China rising rapidly in R&D, report says

Asian powerhouse replaces Japan as No. 2 investor in research and development, OECD says, and the U.S. still leads the pack.

By the end of 2006, China will be the second-highest investor in research and development, according to figures from the Organisation for Economic Co-operation and Development.

The burgeoning economic powerhouse has rapidly increased the money and manpower being invested in R & D, and spending by government and businesses will reach more than $136 billion in 2006, the OECD said Monday.

For comparison, Japan, formerly the nation with the second-highest investment in research and development, will dole out $130 billion this year, and the EU nations (including France, Germany and the U.K.) together will allocate $230 billion.
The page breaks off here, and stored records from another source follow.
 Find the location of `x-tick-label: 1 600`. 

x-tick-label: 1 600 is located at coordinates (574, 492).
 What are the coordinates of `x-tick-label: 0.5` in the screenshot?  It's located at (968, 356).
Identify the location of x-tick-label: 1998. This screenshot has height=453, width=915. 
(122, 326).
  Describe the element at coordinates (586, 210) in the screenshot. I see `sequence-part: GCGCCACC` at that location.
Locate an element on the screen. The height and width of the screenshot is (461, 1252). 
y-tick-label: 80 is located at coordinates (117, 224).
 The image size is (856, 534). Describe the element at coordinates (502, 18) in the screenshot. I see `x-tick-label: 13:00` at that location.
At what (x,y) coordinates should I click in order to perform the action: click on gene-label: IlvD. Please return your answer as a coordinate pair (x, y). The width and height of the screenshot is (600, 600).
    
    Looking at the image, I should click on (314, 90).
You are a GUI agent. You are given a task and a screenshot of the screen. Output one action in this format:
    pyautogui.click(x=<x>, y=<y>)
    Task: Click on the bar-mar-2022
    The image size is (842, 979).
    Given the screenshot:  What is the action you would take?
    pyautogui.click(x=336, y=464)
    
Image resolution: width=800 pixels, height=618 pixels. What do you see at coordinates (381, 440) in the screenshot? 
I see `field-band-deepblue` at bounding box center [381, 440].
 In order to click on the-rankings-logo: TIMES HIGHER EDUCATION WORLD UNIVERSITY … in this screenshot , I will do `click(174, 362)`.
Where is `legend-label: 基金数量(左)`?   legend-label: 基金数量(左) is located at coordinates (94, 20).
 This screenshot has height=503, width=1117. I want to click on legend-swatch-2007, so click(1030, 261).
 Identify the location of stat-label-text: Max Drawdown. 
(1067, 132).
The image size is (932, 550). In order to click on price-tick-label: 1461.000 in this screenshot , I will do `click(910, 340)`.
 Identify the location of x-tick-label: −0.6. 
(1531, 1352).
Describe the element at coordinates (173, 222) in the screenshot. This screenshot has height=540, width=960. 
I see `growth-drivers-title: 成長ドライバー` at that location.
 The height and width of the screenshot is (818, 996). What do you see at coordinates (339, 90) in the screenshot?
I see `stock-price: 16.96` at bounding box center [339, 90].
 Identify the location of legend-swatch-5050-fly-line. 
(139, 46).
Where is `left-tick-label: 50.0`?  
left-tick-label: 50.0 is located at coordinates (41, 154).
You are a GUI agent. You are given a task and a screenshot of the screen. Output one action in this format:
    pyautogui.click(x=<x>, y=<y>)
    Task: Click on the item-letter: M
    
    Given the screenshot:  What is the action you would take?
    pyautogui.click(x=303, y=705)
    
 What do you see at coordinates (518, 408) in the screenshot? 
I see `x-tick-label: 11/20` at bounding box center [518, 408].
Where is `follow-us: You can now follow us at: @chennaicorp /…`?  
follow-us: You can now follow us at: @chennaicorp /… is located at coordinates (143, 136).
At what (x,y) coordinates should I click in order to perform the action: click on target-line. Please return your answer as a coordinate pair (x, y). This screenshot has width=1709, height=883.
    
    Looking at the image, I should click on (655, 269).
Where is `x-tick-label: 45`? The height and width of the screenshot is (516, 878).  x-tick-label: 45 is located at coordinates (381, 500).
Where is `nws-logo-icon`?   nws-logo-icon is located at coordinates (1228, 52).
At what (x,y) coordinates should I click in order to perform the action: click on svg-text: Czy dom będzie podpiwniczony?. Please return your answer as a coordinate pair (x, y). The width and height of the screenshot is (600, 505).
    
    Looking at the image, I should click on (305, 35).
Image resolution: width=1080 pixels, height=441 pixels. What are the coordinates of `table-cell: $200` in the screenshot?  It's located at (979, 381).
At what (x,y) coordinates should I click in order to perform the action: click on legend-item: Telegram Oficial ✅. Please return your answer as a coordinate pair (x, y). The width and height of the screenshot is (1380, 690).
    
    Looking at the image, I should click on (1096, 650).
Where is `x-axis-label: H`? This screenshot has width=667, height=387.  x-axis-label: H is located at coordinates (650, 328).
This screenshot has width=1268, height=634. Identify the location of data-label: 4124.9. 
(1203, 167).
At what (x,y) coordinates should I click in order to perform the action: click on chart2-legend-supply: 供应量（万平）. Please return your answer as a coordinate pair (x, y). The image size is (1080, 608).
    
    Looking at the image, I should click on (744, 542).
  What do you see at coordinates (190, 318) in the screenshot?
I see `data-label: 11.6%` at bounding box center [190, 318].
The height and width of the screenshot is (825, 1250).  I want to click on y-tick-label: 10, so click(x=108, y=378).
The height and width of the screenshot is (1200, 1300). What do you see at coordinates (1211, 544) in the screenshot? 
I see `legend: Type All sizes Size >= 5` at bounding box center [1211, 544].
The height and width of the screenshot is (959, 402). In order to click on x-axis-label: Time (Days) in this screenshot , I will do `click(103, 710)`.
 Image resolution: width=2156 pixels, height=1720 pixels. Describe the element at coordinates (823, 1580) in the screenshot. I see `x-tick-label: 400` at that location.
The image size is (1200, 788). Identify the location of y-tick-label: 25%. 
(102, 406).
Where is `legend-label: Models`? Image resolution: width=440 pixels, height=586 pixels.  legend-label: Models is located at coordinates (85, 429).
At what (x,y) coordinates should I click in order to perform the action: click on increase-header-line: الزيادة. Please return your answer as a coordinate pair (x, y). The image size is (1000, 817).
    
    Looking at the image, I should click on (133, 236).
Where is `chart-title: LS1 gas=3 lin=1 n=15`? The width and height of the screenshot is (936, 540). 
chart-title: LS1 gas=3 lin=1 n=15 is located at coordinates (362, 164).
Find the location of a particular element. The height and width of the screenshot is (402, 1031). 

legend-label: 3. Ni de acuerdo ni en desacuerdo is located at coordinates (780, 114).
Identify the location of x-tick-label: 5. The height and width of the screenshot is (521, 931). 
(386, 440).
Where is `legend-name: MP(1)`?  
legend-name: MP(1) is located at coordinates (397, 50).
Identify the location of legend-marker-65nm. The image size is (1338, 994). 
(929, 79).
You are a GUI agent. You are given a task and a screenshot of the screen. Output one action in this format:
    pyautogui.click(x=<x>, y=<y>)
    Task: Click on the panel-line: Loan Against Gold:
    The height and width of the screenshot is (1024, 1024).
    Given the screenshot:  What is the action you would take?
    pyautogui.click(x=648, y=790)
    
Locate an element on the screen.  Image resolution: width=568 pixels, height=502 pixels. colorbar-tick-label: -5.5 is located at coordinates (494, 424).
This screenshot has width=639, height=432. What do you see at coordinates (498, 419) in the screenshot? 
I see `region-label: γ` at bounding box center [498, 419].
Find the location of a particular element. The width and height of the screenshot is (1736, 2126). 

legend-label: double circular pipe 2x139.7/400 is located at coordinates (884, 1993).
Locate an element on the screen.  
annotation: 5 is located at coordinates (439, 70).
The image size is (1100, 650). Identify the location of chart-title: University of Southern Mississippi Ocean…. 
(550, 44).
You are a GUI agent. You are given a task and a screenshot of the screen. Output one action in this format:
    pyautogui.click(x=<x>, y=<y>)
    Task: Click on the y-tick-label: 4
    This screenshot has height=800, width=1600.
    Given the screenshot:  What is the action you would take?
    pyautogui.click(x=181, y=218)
"The rapid rise of China in both money spent and researchers employed is stunning. To keep up, OECD countries need to make their research and innovation systems more efficient and find new ways to stimulate innovation in today's increasingly competitive global economy," Dirk Pilat, the head of the OECD's Science and Technology Policy division, said in a statement.

The U.S. maintains a strong lead as the No. 1 spender on innovation at $330 billion, but not as large a lead when it comes to personnel. China saw an increase in the number of researchers of 77 percent between 1995 and 2004. The country now has 926,000 researchers, compared with 1.3 million in the U.S., according to the OECD report, "Science, Technology and Industry Outlook 2006."

As China has grown in leaps and bounds economically, it has also been gaining in outsourcing, patent portfolio evaluation, chip manufacturing and even Internet usage.

The calculations on R&D were based on spending trends observed between 2000 and 2005, the OECD said.

What is most notable, according to the report's authors, is the rate at which China's numbers are growing. Its R&D went from 0.6 percent of its GDP (gross domestic product) in 1995 to more than 1.2 percent in 2004. That doubling growth rate is faster than the rate of growth for China's entire economy.

The OECD includes members from 30 democratic nations, including the U.S.